Written by Jasmine Waters
Having a celebrity crush is a tale as old as time. But with our increasing need to virtually blurt out every thought that springs to mind, comes the spotlight of just how many of us try to keep celebrity relationships of the past alive.
Somewhere in the midst of the internet, Kim Kardashian and Kanye West are in the stages of divorce. If you were to search their names on Twitter, you’d see a healthy dose of the faux “I don’t care” brigade peppered between hot takes on the relationship’s timeline, neatly chronicled into a modern fable. A closer look – although the public relevance of the divorce is now arguable – shows the backlog of Tweeters willing the relationship to stay alive. A window into the broken heart of a stranger on the other side of the world investing their time, energy and words into something they don’t actually have any right to intimately insert themselves in. So why do we intensely fantasise about those hooking up in the sphere of the ‘celebrity’?

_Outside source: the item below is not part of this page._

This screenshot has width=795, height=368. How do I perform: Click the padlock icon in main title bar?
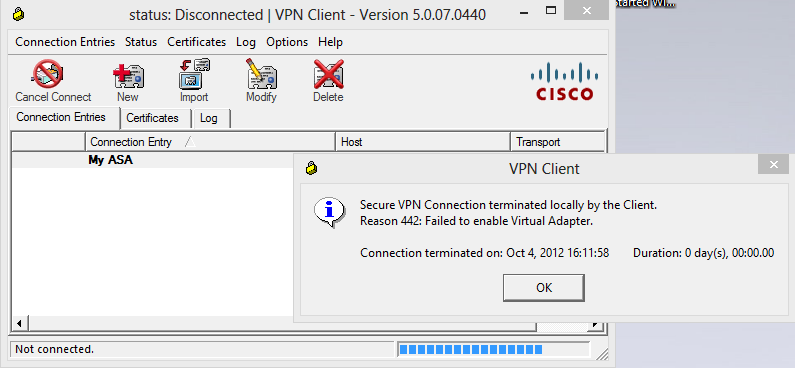click(18, 14)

Immediately, our minds turn to questioning our collective social consumption. The nature of gossip, alongside the idolisation of the famous and the romantic, is ingrained in the systemic nature of society itself peddling what we think we want to hear to aid the greater good of capitalism. The gossip magazines of the early 2000s furiously vomited streams of what we would later know to be Fake News directly into the lines of our hairdressers, doctors surgeries and subconscious thoughts. The psychological aftermath is something we didn’t much care about, endless rounds of (typically female) exploitation leading to exclusive expose’s, reality shows, and a paparazzi fuelled rumour mill. Public figures such as Wendy Williams and Perez Hilton made both their name and fortune on the back of fuelling the assumption fire for those in the spotlight. These early stepping-stones were the springboard for the unheard to air their views, aligned with the inherent social pedestal the ‘celebrity’ continues to sit upon.

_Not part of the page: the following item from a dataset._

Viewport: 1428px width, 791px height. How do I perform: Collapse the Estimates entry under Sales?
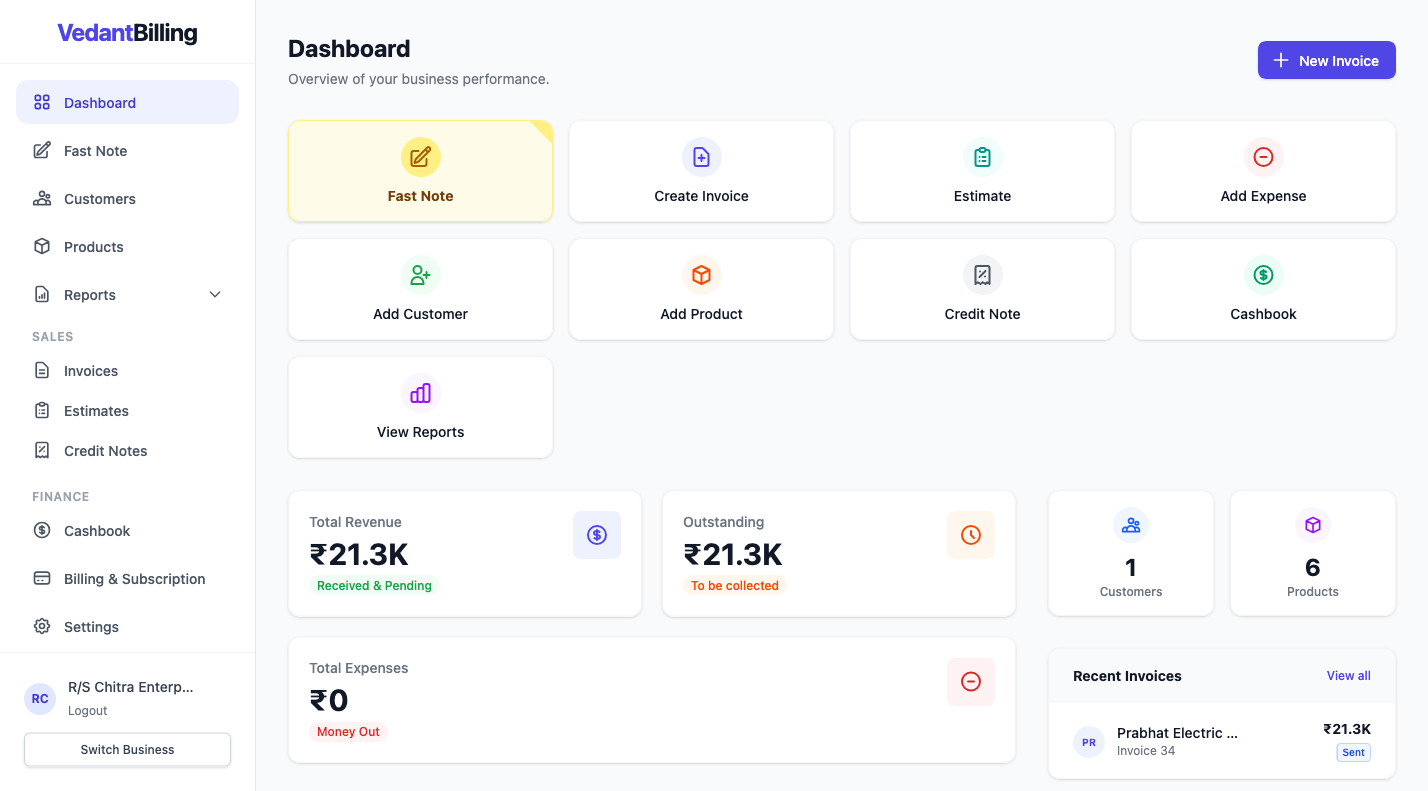point(95,410)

Even back to the days rampant with Mills & Boon, a prized romantic relationship has been marketed as something we want but cannot have. Whether they’re framed through a Hollywood blockbuster or a haphazard photo from across the street, the lure of the ‘celebrity’ invites us in. We want them – they’re attractive with their oiled, chiselled chests and perfectly tousled locks. We want Mila Kunis or Channing Tatum. As a result, we seek to pick apart the connections we know nothing of, aside from the occasional hand-holding snapshot. After all, why shouldn’t we think of ourselves as the perfect match when they’re clearly being treated so badly?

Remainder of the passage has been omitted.